Recast everything in the material below, from the line containing "This screenshot has height=840, width=1408." down to the line containing "Mobile & desktop is", as a JSON list of strings, one string per line, leaving out blank lines.

— START OF DATASET —

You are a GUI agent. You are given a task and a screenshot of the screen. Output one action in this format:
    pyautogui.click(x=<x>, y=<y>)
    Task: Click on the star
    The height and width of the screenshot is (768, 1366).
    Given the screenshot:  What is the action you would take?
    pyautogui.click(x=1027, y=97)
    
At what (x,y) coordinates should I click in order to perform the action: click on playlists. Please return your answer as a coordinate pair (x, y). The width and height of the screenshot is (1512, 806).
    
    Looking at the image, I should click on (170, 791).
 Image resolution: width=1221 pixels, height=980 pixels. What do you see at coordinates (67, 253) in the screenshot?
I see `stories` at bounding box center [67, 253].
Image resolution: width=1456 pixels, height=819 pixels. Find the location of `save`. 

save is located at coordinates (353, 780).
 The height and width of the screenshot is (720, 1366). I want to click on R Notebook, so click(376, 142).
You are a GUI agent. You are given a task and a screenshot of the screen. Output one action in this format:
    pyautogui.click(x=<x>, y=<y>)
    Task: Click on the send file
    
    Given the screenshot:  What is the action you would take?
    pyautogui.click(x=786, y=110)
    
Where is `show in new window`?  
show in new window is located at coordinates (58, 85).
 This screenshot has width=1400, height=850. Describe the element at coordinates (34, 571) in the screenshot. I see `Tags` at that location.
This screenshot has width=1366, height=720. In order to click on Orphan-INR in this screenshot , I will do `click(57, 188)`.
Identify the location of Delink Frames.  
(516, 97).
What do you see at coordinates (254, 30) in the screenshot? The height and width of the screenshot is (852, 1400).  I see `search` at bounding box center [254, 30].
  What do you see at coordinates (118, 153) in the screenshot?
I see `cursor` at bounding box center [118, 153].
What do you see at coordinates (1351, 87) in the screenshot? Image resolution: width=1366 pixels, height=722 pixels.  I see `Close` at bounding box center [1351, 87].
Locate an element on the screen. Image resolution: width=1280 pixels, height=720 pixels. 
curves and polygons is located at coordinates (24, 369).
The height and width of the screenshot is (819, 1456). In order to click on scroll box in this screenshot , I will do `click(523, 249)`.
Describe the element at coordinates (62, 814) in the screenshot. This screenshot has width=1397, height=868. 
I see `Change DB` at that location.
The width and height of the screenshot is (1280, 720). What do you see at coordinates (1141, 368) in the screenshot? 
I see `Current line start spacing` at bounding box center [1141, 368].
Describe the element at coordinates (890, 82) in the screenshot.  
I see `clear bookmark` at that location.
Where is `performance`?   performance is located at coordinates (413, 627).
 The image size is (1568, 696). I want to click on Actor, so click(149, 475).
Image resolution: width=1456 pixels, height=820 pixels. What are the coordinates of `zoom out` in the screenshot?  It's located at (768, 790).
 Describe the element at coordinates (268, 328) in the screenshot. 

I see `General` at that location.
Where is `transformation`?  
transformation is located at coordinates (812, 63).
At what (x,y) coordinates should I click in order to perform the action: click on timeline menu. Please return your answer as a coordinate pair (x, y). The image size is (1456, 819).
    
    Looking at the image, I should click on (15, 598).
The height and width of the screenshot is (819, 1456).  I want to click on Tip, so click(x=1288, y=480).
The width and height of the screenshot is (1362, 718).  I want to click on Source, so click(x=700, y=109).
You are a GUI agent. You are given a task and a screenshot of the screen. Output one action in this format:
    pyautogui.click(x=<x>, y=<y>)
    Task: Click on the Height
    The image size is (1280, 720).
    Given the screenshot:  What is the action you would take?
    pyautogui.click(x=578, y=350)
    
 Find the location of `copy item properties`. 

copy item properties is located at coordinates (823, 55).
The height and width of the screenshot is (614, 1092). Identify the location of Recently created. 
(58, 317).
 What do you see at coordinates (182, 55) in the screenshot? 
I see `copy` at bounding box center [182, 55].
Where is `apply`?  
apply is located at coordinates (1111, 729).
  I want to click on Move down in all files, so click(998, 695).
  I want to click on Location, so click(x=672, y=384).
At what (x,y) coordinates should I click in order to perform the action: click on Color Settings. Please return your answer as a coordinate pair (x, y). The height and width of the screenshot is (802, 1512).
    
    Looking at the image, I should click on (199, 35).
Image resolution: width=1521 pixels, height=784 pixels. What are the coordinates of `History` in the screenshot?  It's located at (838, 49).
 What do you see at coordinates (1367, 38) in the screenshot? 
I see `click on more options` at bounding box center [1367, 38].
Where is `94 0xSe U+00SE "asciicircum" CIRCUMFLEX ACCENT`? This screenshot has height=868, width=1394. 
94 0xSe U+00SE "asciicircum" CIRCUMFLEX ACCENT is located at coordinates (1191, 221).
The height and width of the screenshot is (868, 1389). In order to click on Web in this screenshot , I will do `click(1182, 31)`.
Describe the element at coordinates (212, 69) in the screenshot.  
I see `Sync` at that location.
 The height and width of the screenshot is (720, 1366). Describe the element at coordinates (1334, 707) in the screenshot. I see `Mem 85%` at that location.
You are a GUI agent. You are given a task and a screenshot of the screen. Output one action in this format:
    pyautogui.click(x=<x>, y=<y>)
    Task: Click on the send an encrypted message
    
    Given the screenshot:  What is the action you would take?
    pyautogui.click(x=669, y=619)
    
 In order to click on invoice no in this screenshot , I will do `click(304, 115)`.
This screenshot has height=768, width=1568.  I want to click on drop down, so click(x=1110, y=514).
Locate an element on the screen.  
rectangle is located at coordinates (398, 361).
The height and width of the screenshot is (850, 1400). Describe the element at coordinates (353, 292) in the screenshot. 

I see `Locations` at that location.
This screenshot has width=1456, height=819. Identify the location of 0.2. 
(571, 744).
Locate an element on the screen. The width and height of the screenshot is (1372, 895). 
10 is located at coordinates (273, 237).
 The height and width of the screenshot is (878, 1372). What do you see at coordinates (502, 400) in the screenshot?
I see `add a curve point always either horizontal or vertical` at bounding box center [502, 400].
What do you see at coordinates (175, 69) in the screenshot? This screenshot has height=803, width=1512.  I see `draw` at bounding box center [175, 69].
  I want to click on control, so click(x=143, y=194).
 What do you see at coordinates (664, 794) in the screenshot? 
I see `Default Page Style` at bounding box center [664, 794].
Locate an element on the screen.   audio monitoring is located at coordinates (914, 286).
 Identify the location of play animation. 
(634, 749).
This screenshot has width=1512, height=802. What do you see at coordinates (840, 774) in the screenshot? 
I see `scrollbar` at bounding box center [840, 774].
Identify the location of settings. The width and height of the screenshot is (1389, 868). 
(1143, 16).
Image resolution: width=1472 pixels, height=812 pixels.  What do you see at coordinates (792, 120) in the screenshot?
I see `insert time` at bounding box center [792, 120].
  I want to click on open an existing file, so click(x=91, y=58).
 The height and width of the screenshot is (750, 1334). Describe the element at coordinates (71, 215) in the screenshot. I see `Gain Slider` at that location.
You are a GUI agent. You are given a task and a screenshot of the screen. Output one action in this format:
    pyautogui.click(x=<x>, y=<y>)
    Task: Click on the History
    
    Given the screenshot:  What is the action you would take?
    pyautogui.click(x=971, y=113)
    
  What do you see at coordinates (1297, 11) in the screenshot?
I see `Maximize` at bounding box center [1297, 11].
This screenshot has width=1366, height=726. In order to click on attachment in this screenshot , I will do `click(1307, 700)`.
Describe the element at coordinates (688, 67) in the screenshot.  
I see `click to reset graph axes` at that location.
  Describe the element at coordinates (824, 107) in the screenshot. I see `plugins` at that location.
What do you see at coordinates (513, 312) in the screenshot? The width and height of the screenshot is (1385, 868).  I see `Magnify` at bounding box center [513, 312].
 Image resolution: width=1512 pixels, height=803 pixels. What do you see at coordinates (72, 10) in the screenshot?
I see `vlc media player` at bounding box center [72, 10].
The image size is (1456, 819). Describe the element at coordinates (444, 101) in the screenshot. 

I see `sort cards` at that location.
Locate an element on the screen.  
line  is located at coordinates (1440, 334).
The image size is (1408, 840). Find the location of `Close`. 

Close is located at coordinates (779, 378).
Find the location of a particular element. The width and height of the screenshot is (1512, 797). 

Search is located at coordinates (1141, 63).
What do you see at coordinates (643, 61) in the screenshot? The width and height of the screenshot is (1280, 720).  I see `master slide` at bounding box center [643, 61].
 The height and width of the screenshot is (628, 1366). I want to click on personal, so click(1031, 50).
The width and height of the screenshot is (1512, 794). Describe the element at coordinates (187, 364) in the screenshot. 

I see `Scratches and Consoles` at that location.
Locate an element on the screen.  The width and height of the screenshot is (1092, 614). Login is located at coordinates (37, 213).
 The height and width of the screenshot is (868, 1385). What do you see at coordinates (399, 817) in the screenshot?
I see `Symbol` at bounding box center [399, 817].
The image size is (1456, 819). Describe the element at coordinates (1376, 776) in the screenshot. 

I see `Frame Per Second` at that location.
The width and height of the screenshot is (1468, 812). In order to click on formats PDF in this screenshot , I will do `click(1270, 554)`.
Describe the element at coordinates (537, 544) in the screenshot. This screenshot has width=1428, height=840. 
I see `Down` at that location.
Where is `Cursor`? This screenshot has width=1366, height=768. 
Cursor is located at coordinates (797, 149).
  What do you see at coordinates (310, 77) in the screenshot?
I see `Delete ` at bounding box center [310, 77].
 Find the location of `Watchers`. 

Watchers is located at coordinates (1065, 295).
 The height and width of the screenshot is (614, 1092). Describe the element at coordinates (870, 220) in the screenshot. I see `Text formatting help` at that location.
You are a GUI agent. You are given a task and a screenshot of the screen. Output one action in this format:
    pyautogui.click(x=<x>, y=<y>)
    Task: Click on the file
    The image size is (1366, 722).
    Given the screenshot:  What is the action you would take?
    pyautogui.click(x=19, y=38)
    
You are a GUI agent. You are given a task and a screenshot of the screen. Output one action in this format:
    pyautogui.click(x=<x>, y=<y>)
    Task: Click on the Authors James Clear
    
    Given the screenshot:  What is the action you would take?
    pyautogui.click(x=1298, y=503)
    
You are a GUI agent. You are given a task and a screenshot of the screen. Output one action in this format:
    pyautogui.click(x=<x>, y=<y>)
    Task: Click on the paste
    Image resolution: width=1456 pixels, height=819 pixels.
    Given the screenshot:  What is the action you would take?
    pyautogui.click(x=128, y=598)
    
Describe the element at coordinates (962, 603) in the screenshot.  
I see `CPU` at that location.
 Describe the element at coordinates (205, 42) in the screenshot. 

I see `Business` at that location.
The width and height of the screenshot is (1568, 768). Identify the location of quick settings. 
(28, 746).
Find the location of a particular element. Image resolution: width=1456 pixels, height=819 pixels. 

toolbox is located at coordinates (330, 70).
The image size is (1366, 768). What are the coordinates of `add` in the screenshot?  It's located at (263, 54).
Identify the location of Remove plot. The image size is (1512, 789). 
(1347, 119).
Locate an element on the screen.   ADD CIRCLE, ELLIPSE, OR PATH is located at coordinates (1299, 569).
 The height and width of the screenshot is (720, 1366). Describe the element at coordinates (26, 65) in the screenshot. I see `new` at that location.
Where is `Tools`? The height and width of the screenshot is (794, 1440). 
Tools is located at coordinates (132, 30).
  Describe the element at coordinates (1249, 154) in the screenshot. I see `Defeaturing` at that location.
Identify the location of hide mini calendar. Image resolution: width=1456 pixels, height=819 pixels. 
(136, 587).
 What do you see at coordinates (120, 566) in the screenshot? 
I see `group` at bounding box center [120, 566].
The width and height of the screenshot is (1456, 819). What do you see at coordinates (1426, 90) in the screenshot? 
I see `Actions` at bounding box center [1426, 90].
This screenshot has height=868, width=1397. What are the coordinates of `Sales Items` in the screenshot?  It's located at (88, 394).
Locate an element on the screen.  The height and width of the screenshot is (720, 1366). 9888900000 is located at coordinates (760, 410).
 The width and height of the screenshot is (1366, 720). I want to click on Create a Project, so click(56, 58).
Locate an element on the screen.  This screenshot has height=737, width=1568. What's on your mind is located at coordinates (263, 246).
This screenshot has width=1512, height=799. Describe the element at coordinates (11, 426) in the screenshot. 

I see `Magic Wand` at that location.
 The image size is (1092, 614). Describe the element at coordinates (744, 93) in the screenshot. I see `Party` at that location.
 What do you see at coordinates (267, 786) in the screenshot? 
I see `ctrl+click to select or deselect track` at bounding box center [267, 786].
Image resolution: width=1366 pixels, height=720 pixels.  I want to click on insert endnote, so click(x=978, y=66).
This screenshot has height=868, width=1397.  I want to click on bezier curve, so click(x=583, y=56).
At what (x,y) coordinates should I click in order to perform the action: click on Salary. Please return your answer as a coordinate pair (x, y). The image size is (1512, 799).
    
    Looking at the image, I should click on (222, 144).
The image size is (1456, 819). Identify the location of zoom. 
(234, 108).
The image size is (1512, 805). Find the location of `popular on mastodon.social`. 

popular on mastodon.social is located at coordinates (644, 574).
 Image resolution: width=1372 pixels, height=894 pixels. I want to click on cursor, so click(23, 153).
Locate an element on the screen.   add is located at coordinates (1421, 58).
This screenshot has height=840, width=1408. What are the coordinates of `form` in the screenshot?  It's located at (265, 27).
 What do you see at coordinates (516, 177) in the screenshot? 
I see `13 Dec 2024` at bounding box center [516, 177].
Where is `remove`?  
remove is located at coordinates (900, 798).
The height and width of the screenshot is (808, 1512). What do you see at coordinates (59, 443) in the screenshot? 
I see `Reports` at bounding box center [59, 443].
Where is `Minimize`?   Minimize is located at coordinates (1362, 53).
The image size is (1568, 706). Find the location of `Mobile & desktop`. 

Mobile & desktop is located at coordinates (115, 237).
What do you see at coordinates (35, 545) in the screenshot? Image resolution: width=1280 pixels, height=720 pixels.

— END OF DATASET —

**THE OUTPUT**
[
  "This screenshot has height=840, width=1408. What are the coordinates of `form` in the screenshot?  It's located at (265, 27).",
  " What do you see at coordinates (516, 177) in the screenshot? ",
  "I see `13 Dec 2024` at bounding box center [516, 177].",
  "Where is `remove`?  ",
  "remove is located at coordinates (900, 798).",
  "The height and width of the screenshot is (808, 1512). What do you see at coordinates (59, 443) in the screenshot? ",
  "I see `Reports` at bounding box center [59, 443].",
  "Where is `Minimize`?   Minimize is located at coordinates (1362, 53).",
  "The image size is (1568, 706). Find the location of `Mobile & desktop`. ",
  "Mobile & desktop is located at coordinates (115, 237)."
]